--- begin Page text ---
Opinion
Case No. 16-cv-246-pp
07-18-2016
DECISION AND ORDER SCREENING AMENDED COMPLAINT (DKT. NO. 16), AND ALLOWING PLAINTIFF TO FILE A SECOND AMENDED COMPLAINT
The plaintiff, Aaron L. Jacobs, Jr., who is confined at the Brown County Jail ("Jail"), is representing himself. He filed a complaint challenging the Jail's policy that allows "stacking" of disciplinary segregation and loss of recreation dispositions, and the Jail's policy that the dispositions carry over when the plaintiff is released and subsequently reenters the Jail. Dkt No. 1. On June 9, 2016, the court screened the complaint. Dkt. No. 15. The court determined that the plaintiff could not proceed on the original complaint because due process did not require a second disciplinary hearing once he already had one, because he did not state how long he was confined in segregation, and because to the extent that he challenged the Jail's policy, the plaintiff did not allege that any of the individual defendants personally took action that deprived him of a constitutional right. Id. at 6-7. The court directed that if the plaintiff wanted to proceed, he should file an amended complaint addressing, (a) why he believes he is entitled to a new hearing before being required to finish an old segregation sanction; (b) how long he spent in segregation on each occasion; and (c) what, if anything, each individual defendant did to violate his constitutional rights. Id. at 8.
On June 20, 2016, the plaintiff filed an amended complaint. Dkt. No. 16. The court will now screen the amended complaint under 28 U.S.C. §1915A.
--- end Page text ---
### Task description
Copy the court order screening the amended complaint above word for word, in full.
--- begin Dataset content ---
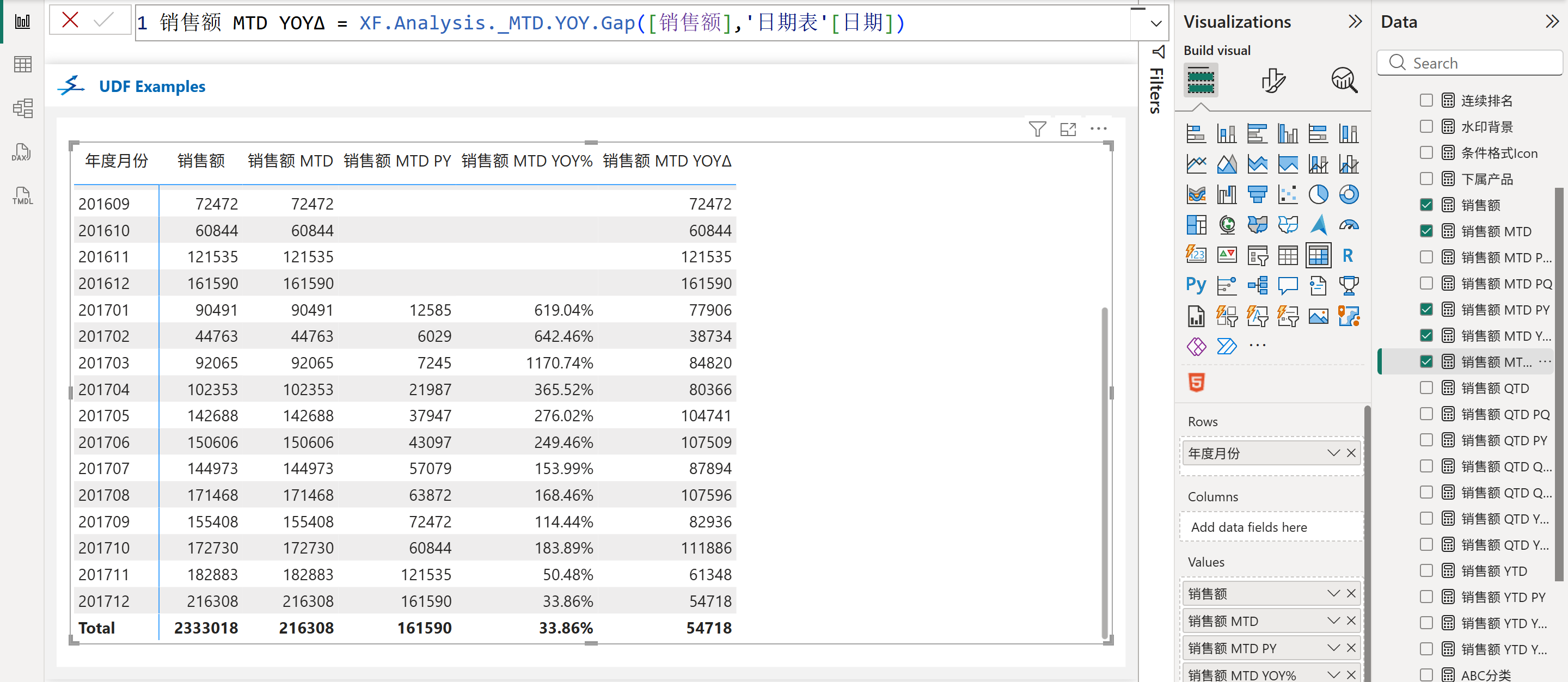
Task: Uncheck the 销售额 MTD PY field
Action: [1426, 310]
--- end Dataset content ---
### Response to this exercise
Opinion
Case No. 16-cv-246-pp
07-18-2016
DECISION AND ORDER SCREENING AMENDED COMPLAINT (DKT. NO. 16), AND ALLOWING PLAINTIFF TO FILE A SECOND AMENDED COMPLAINT
The plaintiff, Aaron L. Jacobs, Jr., who is confined at the Brown County Jail ("Jail"), is representing himself. He filed a complaint challenging the Jail's policy that allows "stacking" of disciplinary segregation and loss of recreation dispositions, and the Jail's policy that the dispositions carry over when the plaintiff is released and subsequently reenters the Jail. Dkt No. 1. On June 9, 2016, the court screened the complaint. Dkt. No. 15. The court determined that the plaintiff could not proceed on the original complaint because due process did not require a second disciplinary hearing once he already had one, because he did not state how long he was confined in segregation, and because to the extent that he challenged the Jail's policy, the plaintiff did not allege that any of the individual defendants personally took action that deprived him of a constitutional right. Id. at 6-7. The court directed that if the plaintiff wanted to proceed, he should file an amended complaint addressing, (a) why he believes he is entitled to a new hearing before being required to finish an old segregation sanction; (b) how long he spent in segregation on each occasion; and (c) what, if anything, each individual defendant did to violate his constitutional rights. Id. at 8.
On June 20, 2016, the plaintiff filed an amended complaint. Dkt. No. 16. The court will now screen the amended complaint under 28 U.S.C. §1915A.